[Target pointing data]
::::::

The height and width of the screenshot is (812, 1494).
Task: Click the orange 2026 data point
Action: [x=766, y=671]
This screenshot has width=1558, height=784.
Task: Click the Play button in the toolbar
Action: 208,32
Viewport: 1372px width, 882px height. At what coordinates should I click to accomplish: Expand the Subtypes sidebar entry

::::::

YOUR GOAL ->
Reproduce each of the rows above word for word, keeping them in the same order.

TASK OUTPUT ->
The height and width of the screenshot is (812, 1494).
Task: Click the orange 2026 data point
Action: [x=766, y=671]
This screenshot has width=1558, height=784.
Task: Click the Play button in the toolbar
Action: 208,32
Viewport: 1372px width, 882px height. At what coordinates should I click to accomplish: Expand the Subtypes sidebar entry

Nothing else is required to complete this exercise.